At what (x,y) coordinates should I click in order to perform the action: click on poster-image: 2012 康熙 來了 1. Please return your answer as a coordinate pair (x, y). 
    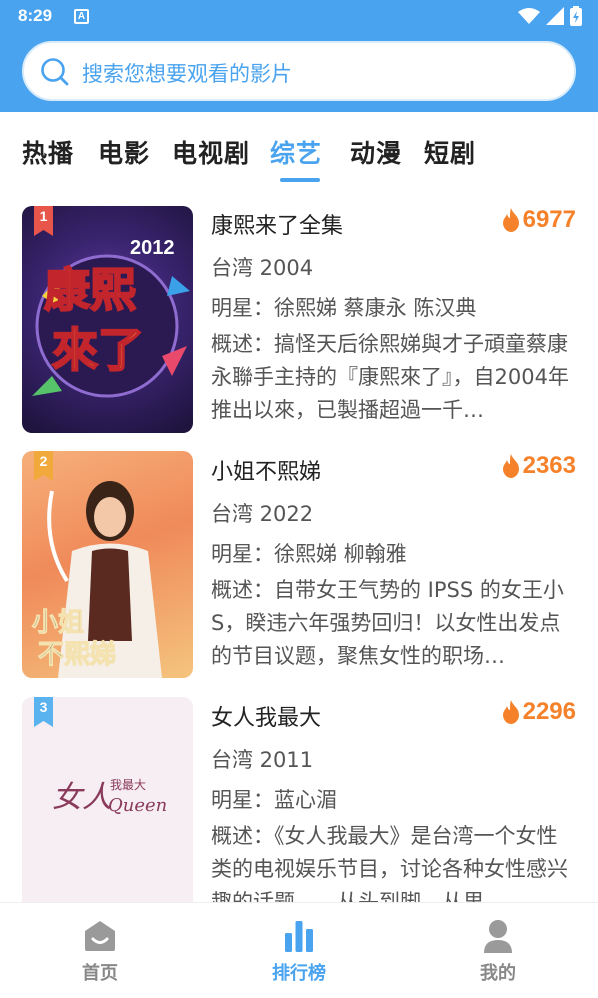
    Looking at the image, I should click on (108, 320).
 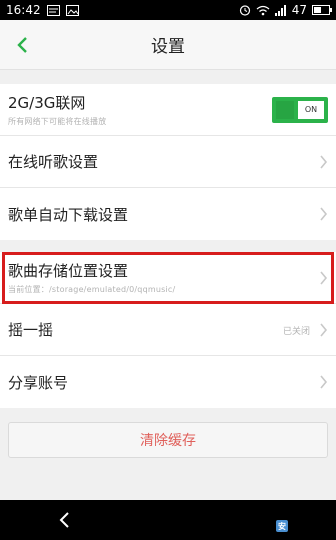 What do you see at coordinates (54, 162) in the screenshot?
I see `online-listen-label: 在线听歌设置` at bounding box center [54, 162].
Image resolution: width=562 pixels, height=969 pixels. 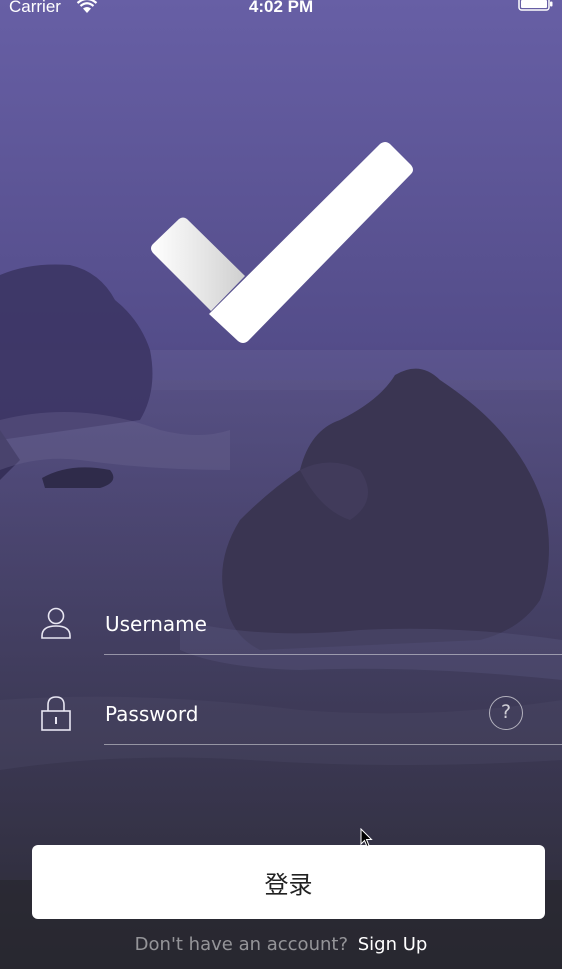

---

Reproduce the lines above word for word, leaving out the pictures.

Solution to the exercise:
At what (x,y) coordinates should I click in order to perform the action: click on poster-image: 2012 康熙 來了 1. Please return your answer as a coordinate pair (x, y). 
    Looking at the image, I should click on (108, 320).
  What do you see at coordinates (54, 162) in the screenshot?
I see `online-listen-label: 在线听歌设置` at bounding box center [54, 162].
Image resolution: width=562 pixels, height=969 pixels. 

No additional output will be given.